The language of these sections of the UCJ and No Fault laws as well as their obvious mutuality, point to a clear legislative intent that the Fund is not to withhold PIP payments until insured drivers, potentially liable for injuries resulting from an accident, have been so found.
*603Some point might be made of the fact that Section 86.1 requires the UCJ to pay when PIP benefits “would be payable ... if personal injury protection coverage were in force and the damages resulting from such accident or death are not satisfied.” (Emphasis supplied.) The use of the word “damages” instead of “benefits” could be misread as requiring an effort to collect damages before PIP benefits become payable. A fair reading of the entire passage, however, makes it clear that “damages” refers to PIP benefits since the passage continues by conditioning the failure to satisfy damages upon the fact of “personal injury protection coverage not being in effect____”
Pearman
Pearman held that N.J.S.A. 39:6-70 applied to claims made against the UCJ. For that reason the Fund is not obliged to pay if a responsible driver, e.g., one that is insured, is involved in the accident. The court based its opinion on the following analysis: Section 86.1 of the UCJ permits only a “person qualified” to receive such payments. A footnote to the section refers to “the entire” UCJ law. Consequently, the court found, a “person qualified”, in order to be qualified, must satisfy all conditions imposed by the UCJ law, including the conditions imposed by Section 70, one of which is that the person responsible for the accident must be uninsured.

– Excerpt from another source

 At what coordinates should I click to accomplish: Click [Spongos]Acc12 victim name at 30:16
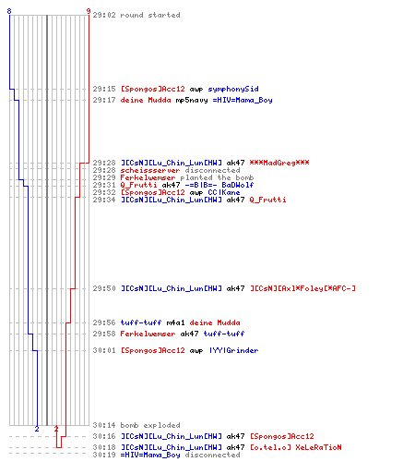click(x=282, y=436)
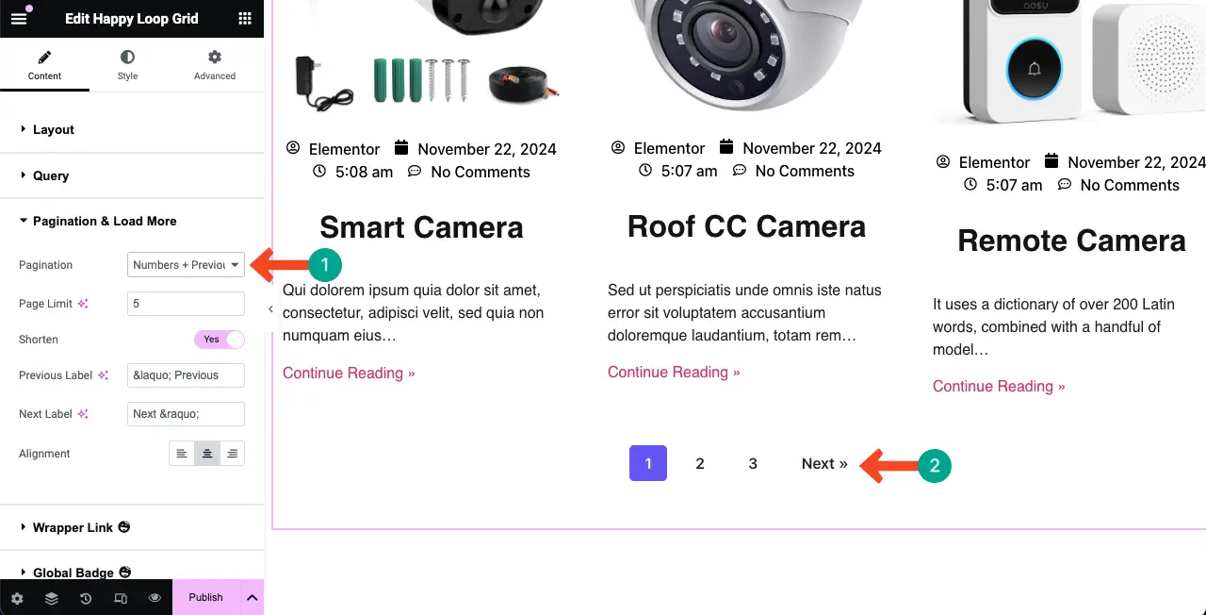Switch to the Advanced tab
The width and height of the screenshot is (1206, 615).
215,65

This reasoning was buttressed by an analysis of the words “person qualified”. N.J.S.A. 39:6-62 provides that a resident of this State is a “qualified person” within the UCJ law. Section 86.1 reverses these words, using “person qualified.” Pearman finds this reversal significant: “If the Legislature had meant that a party seeking to recover PIP benefits under N.J.S.A. 39:6-86.1 need only be a “qualified person” pursuant to the definition in N.J.S.A. 39:6-62, they would have used those exact words.” (185 N.J.Super. at 401) It held that the reversal “was designed to incorporate all of the pre-1972 claim requirements into the 1972 amendment.” (Id.)
These conclusions are contrary to the No Fault—UCJ concepts contained in the report of the Study Commission and in *604the 1972 statutes themselves, as pointed out above. They do not effectuate legislative intent. The use of a footnote to bring the entire UCJ law into the meaning of Section 86.1 clearly overemphasizes the weight to be given a simple reference. The word reversal, read reasonably, is merely grammatical. For example, the beginning of that section is: “When any person qualified to receive payments____” It could not acceptably read: “When any qualified person to receive benefits____”
When L.1972, c. 198 is read as a whole, one finds that the Legislature used “person qualified” in Section 7 (39:6-86.1) but used “qualified person” in Section 9 (39:6-86.3), which refers back to Section 7 and used the latter phrase again (twice) in Section 11 (39:6-86.5). It is hard to believe that the Legislature would attach a difference in meaning as significant as that suggested by Pearman to a mere transposition of words, especially one which is not uniform.
For these reasons, this court must disagree with Pearman. Frederick is entitled to be paid the PIP benefits which he claims on presentation of proper proofs.